(begin)
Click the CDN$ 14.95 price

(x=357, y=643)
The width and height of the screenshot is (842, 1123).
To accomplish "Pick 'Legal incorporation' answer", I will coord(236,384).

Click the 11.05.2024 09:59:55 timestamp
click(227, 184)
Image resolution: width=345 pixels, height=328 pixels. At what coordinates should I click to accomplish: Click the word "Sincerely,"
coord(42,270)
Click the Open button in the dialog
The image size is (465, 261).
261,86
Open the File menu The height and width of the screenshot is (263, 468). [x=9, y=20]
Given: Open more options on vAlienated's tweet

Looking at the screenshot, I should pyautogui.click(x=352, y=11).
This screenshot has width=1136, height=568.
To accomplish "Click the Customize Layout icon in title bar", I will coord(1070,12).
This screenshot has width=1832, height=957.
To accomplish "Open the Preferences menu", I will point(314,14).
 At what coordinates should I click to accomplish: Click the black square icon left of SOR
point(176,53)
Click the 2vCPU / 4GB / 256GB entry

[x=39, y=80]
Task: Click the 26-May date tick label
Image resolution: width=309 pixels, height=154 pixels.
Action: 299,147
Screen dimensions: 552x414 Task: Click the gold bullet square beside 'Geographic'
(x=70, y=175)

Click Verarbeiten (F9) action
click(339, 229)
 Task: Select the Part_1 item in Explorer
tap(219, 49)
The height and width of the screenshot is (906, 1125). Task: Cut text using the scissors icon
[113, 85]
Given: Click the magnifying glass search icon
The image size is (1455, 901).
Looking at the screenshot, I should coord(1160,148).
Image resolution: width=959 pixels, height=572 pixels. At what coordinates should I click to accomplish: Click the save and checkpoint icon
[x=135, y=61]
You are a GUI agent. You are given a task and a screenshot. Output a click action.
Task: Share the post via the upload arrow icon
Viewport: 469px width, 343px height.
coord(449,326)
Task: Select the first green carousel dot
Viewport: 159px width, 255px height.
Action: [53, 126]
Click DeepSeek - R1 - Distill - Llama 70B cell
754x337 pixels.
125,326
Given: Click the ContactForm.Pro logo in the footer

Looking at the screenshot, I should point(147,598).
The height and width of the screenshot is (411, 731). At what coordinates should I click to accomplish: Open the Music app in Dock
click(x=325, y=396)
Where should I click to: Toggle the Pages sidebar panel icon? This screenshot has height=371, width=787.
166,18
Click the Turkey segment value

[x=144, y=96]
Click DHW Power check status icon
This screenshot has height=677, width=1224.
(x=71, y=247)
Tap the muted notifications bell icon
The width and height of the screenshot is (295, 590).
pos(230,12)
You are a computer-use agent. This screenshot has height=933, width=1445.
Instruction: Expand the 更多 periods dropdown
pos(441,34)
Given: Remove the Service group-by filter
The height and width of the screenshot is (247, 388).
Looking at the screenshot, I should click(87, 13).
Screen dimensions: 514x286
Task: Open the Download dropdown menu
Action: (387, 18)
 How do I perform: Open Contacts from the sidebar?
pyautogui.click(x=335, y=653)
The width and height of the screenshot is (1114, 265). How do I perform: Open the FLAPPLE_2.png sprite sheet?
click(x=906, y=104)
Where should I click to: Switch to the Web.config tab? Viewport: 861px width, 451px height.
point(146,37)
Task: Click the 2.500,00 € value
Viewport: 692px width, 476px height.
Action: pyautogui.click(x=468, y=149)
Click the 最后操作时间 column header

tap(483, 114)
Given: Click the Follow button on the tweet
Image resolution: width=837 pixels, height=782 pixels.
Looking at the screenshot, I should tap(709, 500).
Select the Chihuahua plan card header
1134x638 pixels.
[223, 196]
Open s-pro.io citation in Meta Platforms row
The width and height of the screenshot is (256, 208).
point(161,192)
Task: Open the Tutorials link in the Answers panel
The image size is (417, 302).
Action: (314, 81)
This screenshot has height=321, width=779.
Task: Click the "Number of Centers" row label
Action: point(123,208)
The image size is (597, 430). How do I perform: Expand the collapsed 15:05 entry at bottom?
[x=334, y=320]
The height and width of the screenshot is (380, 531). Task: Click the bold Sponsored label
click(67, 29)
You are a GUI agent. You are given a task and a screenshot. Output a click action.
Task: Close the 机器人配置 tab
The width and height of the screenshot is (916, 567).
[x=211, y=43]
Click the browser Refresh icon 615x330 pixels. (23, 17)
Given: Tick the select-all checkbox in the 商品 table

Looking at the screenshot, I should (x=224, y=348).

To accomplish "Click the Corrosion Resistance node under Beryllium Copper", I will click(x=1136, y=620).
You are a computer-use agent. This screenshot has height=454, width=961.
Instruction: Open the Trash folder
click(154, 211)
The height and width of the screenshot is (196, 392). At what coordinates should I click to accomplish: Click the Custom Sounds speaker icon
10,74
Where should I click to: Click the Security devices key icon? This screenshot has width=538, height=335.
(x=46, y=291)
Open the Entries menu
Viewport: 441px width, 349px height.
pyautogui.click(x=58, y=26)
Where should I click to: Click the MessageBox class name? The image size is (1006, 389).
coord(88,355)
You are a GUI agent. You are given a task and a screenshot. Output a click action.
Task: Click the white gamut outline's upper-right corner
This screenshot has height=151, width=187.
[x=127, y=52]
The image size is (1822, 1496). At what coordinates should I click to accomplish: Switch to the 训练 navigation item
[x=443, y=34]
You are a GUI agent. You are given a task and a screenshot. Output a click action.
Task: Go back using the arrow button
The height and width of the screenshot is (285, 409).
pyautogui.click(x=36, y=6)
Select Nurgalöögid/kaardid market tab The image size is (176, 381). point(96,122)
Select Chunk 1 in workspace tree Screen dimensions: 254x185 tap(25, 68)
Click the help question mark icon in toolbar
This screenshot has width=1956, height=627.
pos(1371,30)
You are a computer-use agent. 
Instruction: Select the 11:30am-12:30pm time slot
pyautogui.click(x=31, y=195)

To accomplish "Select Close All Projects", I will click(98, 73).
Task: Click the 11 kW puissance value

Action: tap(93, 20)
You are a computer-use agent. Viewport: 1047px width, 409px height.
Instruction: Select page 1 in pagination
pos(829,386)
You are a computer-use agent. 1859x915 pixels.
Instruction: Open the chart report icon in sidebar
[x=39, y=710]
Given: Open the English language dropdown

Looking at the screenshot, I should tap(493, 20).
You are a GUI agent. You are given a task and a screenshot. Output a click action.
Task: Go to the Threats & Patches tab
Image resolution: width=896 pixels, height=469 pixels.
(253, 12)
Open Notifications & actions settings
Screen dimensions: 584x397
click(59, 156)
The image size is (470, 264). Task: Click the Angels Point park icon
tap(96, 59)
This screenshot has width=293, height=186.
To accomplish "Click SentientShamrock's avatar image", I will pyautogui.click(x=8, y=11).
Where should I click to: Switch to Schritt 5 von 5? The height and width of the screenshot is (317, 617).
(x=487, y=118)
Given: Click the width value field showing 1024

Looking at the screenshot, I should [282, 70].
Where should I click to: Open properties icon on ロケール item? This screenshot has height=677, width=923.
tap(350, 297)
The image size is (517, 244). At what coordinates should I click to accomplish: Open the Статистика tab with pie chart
(end)
» **Exercise instructions**:
Could you give the material from the start up to and including the line with "should pyautogui.click(x=352, y=11)." as a two-column CSV? Use the headers instruction and action, with one row per instruction: its wording in instruction and its answer in action. Quote each field and replace line breaks with spaces.

» **Response below**:
instruction,action
"Click the CDN$ 14.95 price","(x=357, y=643)"
"The width and height of the screenshot is (842, 1123). To accomplish ""Pick 'Legal incorporation' answer"",","I will coord(236,384)."
"Click the 11.05.2024 09:59:55 timestamp","click(227, 184)"
"Image resolution: width=345 pixels, height=328 pixels. At what coordinates should I click to accomplish: Click the word ""Sincerely,""","coord(42,270)"
"Click the Open button in the dialog The image size is (465, 261).","261,86"
"Open the File menu The height and width of the screenshot is (263, 468).","[x=9, y=20]"
"Given: Open more options on vAlienated's tweet","Looking at the screenshot, I should pyautogui.click(x=352, y=11)."